揺羅にはなんとも答えようがなくて、言葉を探す。
「……このような場を設けてくださり、感謝いたしております。久々にお義母さまの箏の琴を聴くこともできて、嬉しゅうございました」
揺羅がそう話を逸らすと、北の方はそれ以上尋ねることもせずに小さく微笑んだ。
「宮さまのことがありましたからね、楽器を出すことも憚られて触ってもいなかったの。恥ずかしいわ」
「とんでもございませぬ、まこと素晴らしゅうございました。わたくしは楽器は苦手で」
「あら、そうなの? いえ……あなたならばそのようなことはないでしょう。ぜひまた聴かせてちょうだい」
北の方がそっと揺羅の顔を覗き込んだその時、細い笛の音がざわめきを縫うように鳴り始め、北の方は何かに気づいたような表情でそちらを見遣りながら揺羅の袖を引いた。
「ほら、もうすぐ始まりますよ」
遣水の流れるあたりを目くばせし、北の方がひそめた声で囁く。
「あなたから、大臣と蛍のお話を伺ったでしょう? ほら、女御さまの記憶……」
姉が亡くなった日、女御と御子の魂かと蛍を追っていた父の姿。
「それを思い出してしまうようなことはすべきではないと、宰相とも相談をして。是親がずいぶんと苦労してくれたようですよ」
凛とした笛の音が響く中、ふふ、と北の方は口元を袖で覆いながら笑って言った。
誰の音なのか、どこから聴こえてくるのかも分からぬ冴え渡った最後の高音が、まるで龍が夜闇に吸い込まれていくかのように立ち昇り消えたその瞬間、庭や壺を照らしていた篝火もまた、すべてがふっと消えた。
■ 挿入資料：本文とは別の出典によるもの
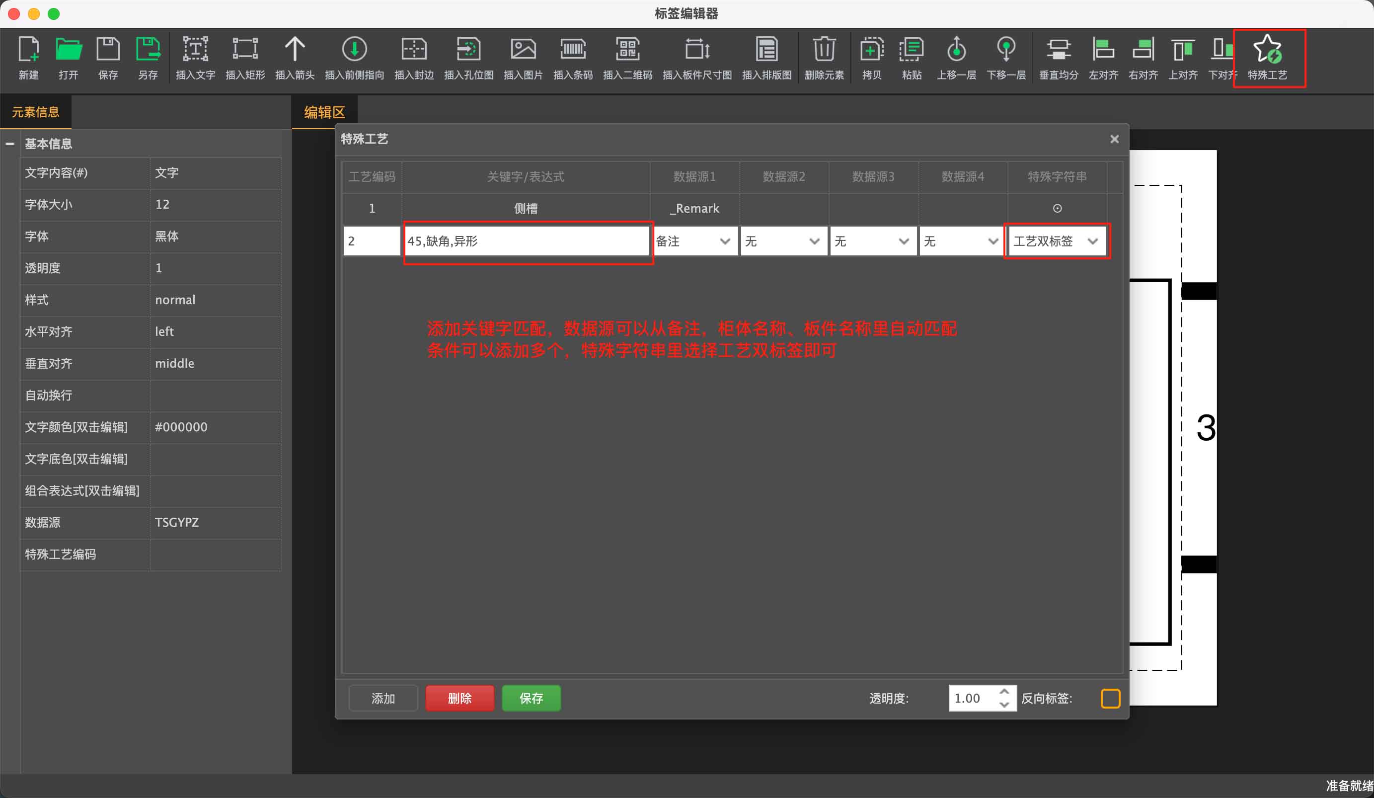Increase 透明度 with the up stepper
The width and height of the screenshot is (1374, 798).
click(x=1004, y=692)
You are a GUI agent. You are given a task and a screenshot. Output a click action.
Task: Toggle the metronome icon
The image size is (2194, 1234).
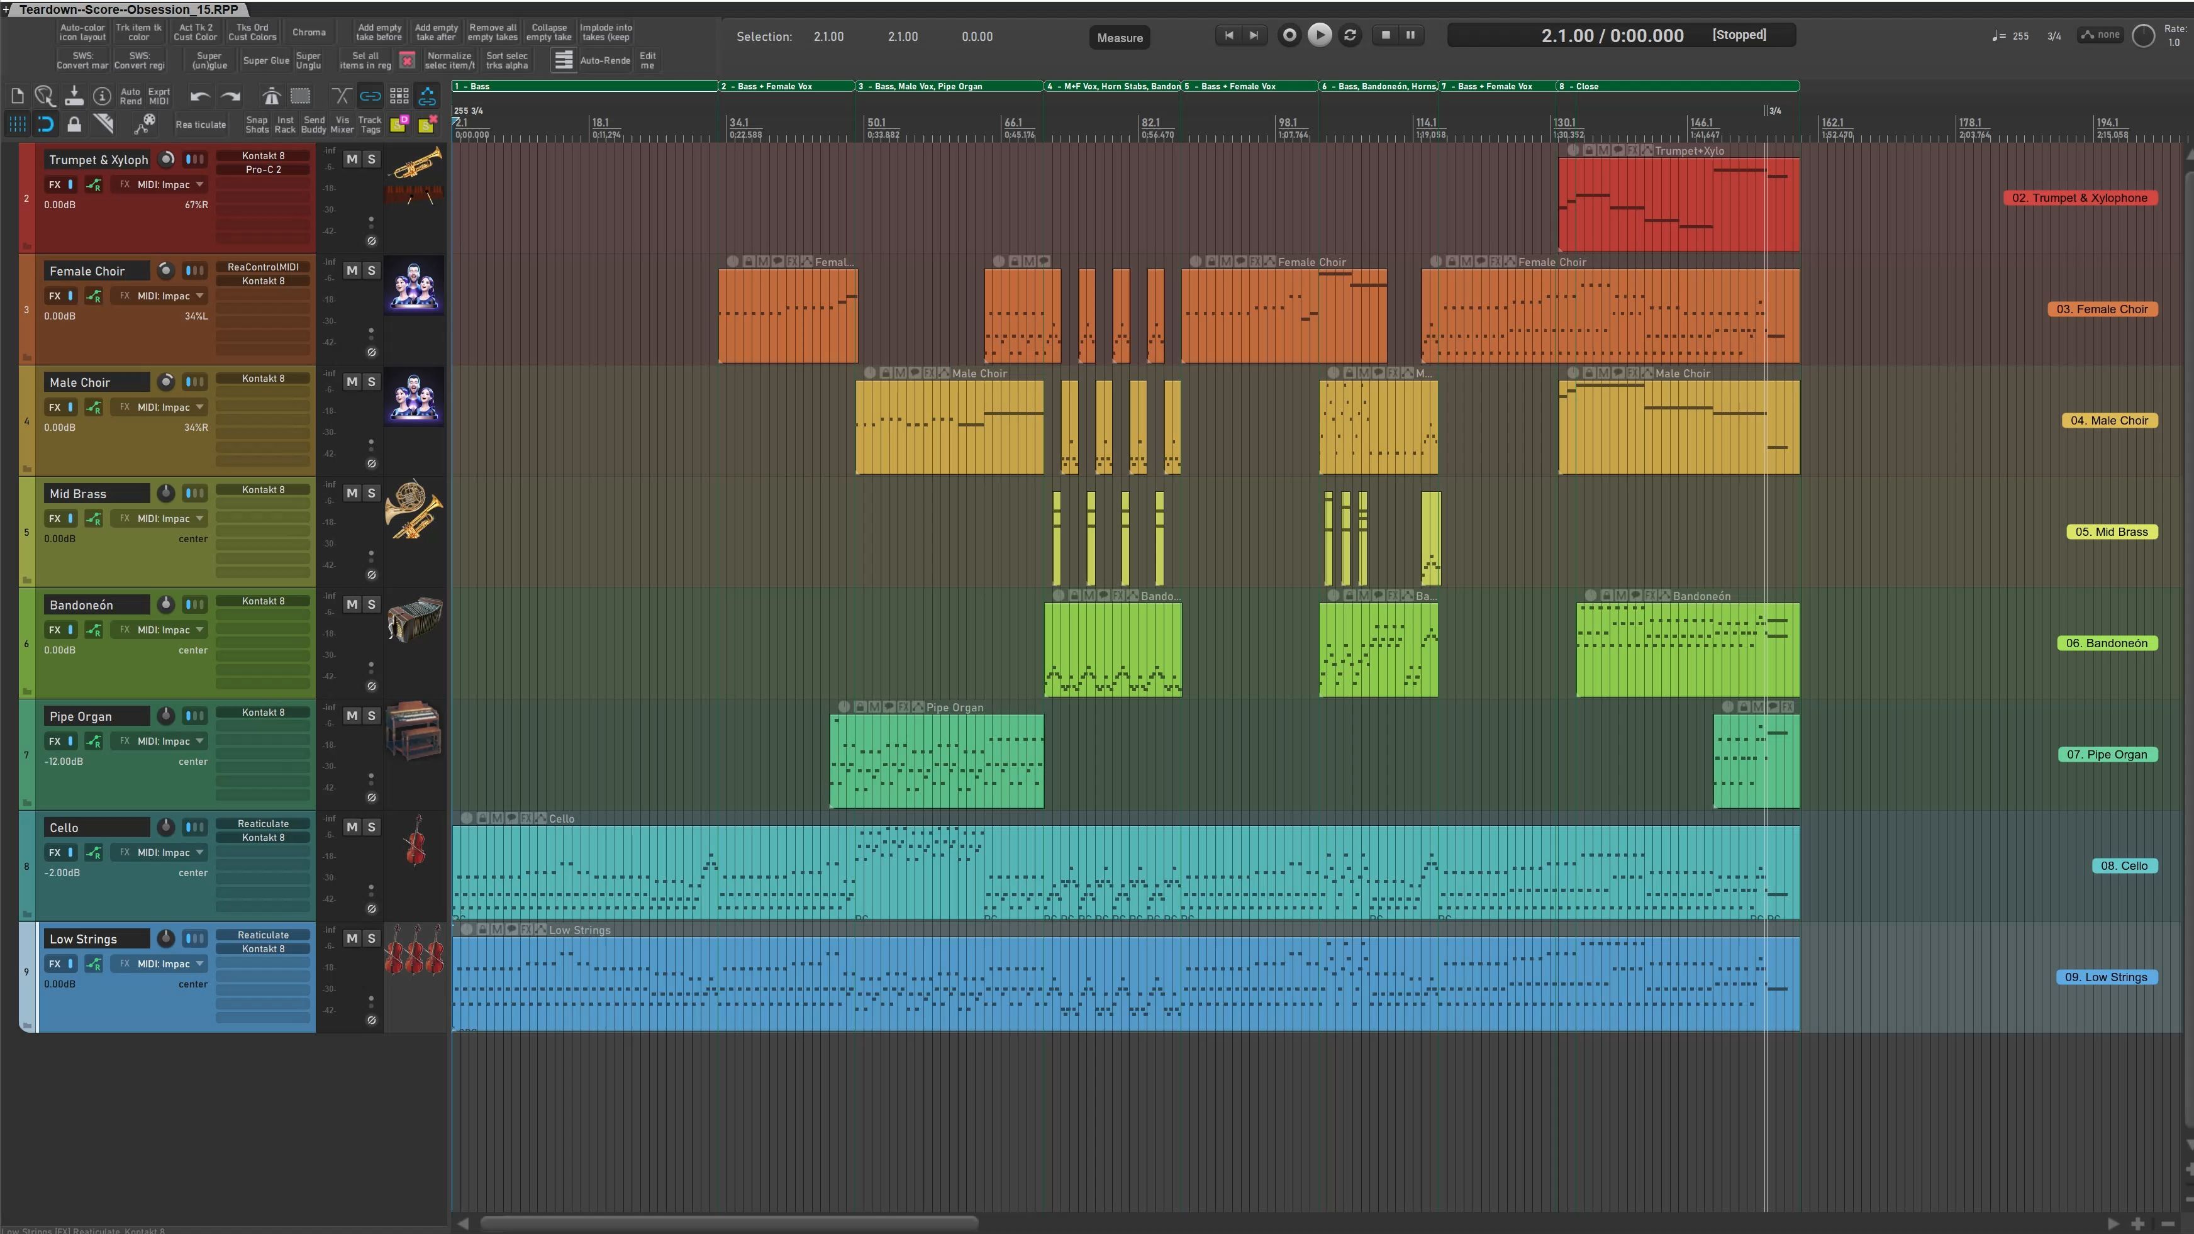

驚く人々のざわめきが闇に吸い込まれると、やがて満ちた沈黙の奥からかすかな夏虫の音が湧き出し、その音に誘われるように線を引く蛍の光がひとつ、ふたつ……いったいどのような仕掛けなのか、どこからともなく数えきれぬほどの蛍火が東の対の広廂に現れて、あたり一面を一瞬で幽玄の世界へと変えた。
驚きとも感嘆とも取れるため息があちこちからあがる。
揺羅もまた、北の方にそっと背を押され、御簾の際まで寄ると薄く隙間を開けてその光景を見、そして言葉を失った。
なんという美しさだろうか。
光の飛び交うさまを半ば茫然と見つめていた揺羅の目から、思いもよらず涙が溢れ出る。
これが、右大臣の北の方と宰相の用意した宴の趣向であったとは。
姉女御の死の直後、たった二匹の蛍を追いかけ、絶望の中で悔いていた父左大臣への慰めに、その記憶をあたたかなものへと塗り替える蛍の光景を作ってくれたのだ。二つの魂は決して孤独ではないのだと左大臣や揺羅に伝えるための、血のかよった心遣いだ。
思わず息を呑んで両の手で口元を覆った揺羅の頬を、また涙が伝い落ちた。もう孤独ではないのだ───もしかすると、わたくしもまた。
あたたかな光の乱舞が涙で滲む。だから、揺羅はまったく気づいていなかった。
勾欄のそばでひとり座っていた夫の許に、慌てふためいた様子の従者の俊行がやって来て何ごとかを囁き、弾かれたように立ち上がった主人を宴のさなか、挨拶もないまま西の対へと連れ戻っていったことを。
白撫子の襲
白〜紅〜青(今の緑)の濃淡〜白の襲。